## Assignment
From the line with "Given: Click the megaphone icon beside 推广" to the final line of the records, reproduce every line exactly and only those lines.
- Opening Delimiter -
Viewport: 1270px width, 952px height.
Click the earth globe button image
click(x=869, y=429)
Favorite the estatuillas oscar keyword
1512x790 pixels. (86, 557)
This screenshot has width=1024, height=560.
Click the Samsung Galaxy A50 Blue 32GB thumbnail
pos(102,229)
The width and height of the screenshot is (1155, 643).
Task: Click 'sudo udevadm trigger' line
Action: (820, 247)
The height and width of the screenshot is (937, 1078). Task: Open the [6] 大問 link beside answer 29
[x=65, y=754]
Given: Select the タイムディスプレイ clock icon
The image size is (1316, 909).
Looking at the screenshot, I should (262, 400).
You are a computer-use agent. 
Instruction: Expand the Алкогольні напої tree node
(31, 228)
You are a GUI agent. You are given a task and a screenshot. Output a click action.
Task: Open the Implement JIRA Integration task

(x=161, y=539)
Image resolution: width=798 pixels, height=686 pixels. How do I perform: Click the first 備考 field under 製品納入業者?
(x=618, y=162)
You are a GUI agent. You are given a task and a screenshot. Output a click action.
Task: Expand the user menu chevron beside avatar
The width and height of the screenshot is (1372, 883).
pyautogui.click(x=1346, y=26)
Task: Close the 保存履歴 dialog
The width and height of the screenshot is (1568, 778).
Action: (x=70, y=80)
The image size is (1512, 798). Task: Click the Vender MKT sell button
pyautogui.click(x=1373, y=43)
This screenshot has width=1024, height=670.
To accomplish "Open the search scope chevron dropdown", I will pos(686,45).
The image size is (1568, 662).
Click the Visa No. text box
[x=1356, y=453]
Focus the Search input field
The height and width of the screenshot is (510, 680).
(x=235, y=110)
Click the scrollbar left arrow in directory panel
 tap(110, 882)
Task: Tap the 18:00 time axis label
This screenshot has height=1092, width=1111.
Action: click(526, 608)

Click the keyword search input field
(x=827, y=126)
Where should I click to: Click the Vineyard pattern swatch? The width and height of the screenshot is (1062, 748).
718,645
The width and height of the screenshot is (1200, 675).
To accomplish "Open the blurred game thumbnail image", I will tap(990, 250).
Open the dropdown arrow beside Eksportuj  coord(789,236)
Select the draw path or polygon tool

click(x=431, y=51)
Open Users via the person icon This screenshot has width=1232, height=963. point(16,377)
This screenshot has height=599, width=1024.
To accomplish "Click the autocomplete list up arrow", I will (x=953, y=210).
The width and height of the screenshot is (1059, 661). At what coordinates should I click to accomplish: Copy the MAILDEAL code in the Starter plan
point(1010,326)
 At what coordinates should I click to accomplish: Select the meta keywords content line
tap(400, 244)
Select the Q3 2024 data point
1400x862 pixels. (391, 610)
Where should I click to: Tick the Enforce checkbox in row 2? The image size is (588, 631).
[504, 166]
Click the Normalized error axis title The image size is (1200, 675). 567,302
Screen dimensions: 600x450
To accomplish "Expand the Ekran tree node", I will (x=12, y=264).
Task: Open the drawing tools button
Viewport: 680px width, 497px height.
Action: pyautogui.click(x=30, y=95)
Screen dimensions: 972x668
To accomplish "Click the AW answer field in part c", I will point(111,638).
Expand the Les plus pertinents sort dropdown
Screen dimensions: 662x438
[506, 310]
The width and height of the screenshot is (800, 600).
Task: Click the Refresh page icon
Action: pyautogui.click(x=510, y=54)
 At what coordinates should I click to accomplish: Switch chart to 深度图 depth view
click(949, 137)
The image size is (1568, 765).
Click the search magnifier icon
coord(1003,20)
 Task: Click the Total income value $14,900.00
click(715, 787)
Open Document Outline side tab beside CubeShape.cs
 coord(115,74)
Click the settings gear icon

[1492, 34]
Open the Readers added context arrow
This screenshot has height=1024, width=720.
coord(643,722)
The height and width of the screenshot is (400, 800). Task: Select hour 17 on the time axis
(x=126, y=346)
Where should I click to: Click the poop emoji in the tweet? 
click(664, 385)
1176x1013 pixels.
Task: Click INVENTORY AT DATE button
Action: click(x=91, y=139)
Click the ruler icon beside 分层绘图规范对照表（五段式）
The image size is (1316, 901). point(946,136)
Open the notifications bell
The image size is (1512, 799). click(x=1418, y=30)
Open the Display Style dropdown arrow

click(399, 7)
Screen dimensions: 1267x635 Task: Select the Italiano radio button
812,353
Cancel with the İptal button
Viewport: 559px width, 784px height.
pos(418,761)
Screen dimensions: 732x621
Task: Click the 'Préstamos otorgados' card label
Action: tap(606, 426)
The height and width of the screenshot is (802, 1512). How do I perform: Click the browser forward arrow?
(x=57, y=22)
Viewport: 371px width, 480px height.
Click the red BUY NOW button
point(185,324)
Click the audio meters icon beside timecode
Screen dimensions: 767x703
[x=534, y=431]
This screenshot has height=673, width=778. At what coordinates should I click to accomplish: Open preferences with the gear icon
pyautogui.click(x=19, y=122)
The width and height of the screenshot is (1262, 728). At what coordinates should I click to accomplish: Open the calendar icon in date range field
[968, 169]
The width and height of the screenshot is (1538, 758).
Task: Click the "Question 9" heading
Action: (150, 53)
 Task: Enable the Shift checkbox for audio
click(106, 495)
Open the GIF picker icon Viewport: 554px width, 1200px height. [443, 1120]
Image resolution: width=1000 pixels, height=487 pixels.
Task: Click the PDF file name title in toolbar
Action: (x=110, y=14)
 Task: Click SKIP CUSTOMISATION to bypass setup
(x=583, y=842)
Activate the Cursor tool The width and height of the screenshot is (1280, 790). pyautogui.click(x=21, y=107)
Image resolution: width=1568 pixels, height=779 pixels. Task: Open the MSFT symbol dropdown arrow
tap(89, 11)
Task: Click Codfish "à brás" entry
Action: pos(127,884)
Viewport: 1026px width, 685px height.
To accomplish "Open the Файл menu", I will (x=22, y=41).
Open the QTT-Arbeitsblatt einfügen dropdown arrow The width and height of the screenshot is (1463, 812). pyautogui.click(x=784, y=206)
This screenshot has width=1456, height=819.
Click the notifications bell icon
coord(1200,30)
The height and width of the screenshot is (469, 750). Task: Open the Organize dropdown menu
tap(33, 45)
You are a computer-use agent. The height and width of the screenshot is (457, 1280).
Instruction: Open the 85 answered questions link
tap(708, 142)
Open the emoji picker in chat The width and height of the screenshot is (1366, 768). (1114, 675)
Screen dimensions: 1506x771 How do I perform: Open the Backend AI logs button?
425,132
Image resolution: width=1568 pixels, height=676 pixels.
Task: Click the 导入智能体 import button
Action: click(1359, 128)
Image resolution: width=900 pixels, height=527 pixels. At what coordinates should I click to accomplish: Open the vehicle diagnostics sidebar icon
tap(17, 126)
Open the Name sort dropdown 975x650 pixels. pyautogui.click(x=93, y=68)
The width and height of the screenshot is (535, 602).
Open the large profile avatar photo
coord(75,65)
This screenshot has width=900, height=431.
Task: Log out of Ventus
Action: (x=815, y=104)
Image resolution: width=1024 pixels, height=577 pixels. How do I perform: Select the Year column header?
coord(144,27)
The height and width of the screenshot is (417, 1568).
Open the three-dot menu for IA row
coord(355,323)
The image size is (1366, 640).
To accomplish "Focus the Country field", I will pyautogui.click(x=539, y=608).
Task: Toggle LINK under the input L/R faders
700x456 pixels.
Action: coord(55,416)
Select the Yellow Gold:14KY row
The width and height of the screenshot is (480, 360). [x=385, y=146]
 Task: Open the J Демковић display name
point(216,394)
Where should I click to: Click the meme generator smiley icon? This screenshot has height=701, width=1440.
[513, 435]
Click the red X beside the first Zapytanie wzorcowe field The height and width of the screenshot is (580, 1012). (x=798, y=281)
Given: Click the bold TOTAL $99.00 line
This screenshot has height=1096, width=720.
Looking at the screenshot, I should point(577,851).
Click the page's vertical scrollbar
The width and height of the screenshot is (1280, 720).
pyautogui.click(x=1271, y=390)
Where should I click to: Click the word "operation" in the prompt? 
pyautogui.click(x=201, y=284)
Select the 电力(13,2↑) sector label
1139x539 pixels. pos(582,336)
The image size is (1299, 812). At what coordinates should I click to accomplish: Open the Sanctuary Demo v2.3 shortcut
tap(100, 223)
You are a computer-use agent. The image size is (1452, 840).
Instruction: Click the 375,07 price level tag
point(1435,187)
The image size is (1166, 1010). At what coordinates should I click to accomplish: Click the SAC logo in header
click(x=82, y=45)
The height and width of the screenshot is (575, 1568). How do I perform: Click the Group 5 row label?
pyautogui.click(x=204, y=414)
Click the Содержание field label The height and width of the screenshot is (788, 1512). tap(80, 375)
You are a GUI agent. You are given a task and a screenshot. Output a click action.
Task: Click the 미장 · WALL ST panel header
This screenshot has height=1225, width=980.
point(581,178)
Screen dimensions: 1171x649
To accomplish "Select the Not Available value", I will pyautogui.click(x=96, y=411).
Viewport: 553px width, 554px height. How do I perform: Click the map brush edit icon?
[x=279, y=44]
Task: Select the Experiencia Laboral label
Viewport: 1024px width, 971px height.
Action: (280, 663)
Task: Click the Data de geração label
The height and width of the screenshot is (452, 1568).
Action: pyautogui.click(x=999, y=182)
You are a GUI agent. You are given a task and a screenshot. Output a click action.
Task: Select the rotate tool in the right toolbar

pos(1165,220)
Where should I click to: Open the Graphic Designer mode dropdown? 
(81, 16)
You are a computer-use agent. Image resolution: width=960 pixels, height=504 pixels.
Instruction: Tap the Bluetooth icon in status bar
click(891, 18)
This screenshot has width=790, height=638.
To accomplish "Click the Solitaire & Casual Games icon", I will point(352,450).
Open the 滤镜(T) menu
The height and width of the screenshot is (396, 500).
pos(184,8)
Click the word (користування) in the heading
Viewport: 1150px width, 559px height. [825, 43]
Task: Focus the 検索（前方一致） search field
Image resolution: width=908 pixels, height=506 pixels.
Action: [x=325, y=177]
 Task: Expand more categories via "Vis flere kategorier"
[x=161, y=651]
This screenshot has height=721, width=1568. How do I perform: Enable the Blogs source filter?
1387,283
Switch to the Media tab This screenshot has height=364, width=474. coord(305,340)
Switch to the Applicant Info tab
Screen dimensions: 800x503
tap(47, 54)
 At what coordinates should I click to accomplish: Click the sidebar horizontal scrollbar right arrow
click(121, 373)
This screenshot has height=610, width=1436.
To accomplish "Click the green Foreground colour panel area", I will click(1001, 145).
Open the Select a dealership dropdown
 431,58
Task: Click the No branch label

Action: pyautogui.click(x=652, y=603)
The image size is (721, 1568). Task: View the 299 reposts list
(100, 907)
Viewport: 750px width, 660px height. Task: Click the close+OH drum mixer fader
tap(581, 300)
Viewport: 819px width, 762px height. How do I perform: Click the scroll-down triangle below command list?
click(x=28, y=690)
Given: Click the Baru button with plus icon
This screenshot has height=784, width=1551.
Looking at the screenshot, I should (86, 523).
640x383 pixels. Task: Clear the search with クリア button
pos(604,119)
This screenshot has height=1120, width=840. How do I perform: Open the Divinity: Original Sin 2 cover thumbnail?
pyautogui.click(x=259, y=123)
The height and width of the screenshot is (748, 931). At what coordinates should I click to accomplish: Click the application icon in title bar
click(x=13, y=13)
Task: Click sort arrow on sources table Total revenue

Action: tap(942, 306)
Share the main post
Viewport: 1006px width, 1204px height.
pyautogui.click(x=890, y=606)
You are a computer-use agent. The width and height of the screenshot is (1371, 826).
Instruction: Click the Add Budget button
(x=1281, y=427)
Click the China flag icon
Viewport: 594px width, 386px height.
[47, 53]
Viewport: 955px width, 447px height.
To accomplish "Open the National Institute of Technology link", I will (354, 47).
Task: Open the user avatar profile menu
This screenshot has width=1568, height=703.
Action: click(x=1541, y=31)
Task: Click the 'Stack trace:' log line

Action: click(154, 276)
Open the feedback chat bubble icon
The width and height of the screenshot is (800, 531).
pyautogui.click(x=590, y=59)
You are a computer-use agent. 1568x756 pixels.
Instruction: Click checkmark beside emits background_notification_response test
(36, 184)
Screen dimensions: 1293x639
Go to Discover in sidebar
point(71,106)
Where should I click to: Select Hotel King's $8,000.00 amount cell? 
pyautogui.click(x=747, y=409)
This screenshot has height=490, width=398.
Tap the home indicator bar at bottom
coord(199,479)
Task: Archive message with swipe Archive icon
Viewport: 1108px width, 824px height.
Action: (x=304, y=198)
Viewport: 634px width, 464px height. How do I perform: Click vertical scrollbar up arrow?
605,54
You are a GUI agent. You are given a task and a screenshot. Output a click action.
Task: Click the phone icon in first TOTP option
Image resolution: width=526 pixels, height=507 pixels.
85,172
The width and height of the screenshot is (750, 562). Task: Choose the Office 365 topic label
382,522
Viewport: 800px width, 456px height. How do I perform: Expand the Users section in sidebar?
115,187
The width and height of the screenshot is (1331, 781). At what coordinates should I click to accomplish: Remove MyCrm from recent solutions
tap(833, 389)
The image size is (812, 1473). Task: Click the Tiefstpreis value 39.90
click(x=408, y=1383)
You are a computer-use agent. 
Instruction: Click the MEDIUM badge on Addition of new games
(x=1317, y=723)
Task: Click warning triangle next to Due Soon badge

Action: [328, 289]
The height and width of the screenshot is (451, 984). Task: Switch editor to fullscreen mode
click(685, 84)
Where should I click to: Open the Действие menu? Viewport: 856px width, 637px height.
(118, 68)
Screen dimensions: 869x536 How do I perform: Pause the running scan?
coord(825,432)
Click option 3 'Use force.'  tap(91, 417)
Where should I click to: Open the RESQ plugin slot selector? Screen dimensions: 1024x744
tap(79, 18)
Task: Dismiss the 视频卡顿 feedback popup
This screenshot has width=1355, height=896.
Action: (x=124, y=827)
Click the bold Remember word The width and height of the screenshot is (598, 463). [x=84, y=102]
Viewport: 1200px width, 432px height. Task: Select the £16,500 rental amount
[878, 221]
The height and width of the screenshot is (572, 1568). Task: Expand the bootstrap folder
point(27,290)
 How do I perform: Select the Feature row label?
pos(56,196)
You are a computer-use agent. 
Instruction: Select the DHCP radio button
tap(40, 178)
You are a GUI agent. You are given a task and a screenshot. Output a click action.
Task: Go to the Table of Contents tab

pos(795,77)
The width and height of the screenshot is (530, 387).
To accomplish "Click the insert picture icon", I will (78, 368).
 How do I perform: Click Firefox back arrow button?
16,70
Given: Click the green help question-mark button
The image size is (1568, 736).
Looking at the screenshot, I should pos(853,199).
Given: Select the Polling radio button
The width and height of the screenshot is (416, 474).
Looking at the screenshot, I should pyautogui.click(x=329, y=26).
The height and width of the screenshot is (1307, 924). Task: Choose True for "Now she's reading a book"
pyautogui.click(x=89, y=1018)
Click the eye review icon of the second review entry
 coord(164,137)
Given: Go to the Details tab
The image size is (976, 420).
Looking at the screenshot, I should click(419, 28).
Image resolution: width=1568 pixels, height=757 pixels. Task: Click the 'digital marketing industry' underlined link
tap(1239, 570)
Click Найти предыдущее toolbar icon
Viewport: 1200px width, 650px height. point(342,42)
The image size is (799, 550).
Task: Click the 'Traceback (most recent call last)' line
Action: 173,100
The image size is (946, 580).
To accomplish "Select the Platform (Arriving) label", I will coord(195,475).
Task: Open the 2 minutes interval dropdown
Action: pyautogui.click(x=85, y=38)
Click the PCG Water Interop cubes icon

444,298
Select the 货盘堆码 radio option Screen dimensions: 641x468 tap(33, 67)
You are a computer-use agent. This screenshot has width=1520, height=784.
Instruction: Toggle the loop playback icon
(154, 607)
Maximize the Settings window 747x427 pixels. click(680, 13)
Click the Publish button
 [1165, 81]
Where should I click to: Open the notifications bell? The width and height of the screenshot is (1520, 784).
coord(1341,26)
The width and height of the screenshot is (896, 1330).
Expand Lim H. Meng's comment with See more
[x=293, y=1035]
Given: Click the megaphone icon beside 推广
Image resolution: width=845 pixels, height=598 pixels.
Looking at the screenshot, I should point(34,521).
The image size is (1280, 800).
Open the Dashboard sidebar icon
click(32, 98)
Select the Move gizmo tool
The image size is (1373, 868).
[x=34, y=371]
- Closing Delimiter -
## Answer
Given: Click the megaphone icon beside 推广
Image resolution: width=845 pixels, height=598 pixels.
Looking at the screenshot, I should point(34,521).
The image size is (1280, 800).
Open the Dashboard sidebar icon
click(32, 98)
Select the Move gizmo tool
The image size is (1373, 868).
[x=34, y=371]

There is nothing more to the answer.